Autoimmune gastrointestinal dysmotility: the interface between clinical immunology and neurogastroenterology

Abstract

Autoimmune gastrointestinal dysmotility (AGID), an idiopathic or paraneoplastic phenomenon, is a clinical form of limited autoimmune dysautonomia. The symptoms of AGID and gastrointestinal manifestations in patients with autoimmune rheumatic diseases are overlapping. Antineuronal autoantibodies are often detected in patients with AGID. Autoantibodies play a key role in GI dysmotility; however, whether they cause neuronal destruction is unknown. Hence, the connection between the presence of these autoantibodies and the specific interference in synaptic transmission in the plexus ganglia of the enteric nervous system has to be determined. The treatment options for AGID are not well-defined. However, theoretically, immunomodulatory therapies have been shown to be effective and are therefore used as the first line of treatment. Nonetheless, diverse combined immunomodulatory therapies should be considered for intractable cases of AGID. We recommend comprehensive autoimmune evaluation and cancer screening for clinical diagnosis of AGID. Univocal diagnostic criteria, treatment protocols, and outcome definitions for AGID are required for prompt diagnosis and treatment and appropriate management of immunotherapy, which will circumvent the need for surgeries and improve patient outcome.
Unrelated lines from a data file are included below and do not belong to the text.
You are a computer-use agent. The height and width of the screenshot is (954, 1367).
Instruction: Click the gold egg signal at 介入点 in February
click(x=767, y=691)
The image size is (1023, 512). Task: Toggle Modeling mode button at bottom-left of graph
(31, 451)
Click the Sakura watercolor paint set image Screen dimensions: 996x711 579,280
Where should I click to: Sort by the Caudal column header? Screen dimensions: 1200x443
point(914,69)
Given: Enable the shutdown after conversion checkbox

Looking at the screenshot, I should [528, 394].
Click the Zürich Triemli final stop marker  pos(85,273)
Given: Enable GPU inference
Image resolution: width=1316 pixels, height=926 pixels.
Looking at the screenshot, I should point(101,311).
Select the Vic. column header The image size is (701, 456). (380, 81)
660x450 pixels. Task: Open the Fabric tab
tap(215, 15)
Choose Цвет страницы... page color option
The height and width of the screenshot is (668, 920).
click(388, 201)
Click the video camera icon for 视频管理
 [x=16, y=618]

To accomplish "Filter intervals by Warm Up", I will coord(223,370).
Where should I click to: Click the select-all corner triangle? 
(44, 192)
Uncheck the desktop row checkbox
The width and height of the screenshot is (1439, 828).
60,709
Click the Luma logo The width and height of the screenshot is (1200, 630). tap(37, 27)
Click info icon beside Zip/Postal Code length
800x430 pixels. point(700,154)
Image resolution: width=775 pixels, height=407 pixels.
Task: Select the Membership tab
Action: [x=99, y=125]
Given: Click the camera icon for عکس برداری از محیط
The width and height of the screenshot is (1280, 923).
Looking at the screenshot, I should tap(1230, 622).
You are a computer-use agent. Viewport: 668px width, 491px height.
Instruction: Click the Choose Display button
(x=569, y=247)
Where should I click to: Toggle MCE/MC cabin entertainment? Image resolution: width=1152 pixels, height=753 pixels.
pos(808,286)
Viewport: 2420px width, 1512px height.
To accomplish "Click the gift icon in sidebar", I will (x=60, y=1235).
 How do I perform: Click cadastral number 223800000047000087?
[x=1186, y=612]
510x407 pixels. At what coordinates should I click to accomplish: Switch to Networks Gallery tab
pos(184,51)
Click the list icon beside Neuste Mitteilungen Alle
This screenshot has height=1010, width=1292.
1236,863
In conclusion, AGID, a disease at the interface of clinical immunology and neurogastroenterology, requires further investigations and warrants cooperation among specialists, especially clinical immunologists, gastroenterologists, and neurologists.

Keywords: Autoimmune gastrointestinal dysmotility; autoantibody; autoimmune autonomic ganglionopathy; autoimmune rheumatic diseases; ganglionic acetylcholine receptor.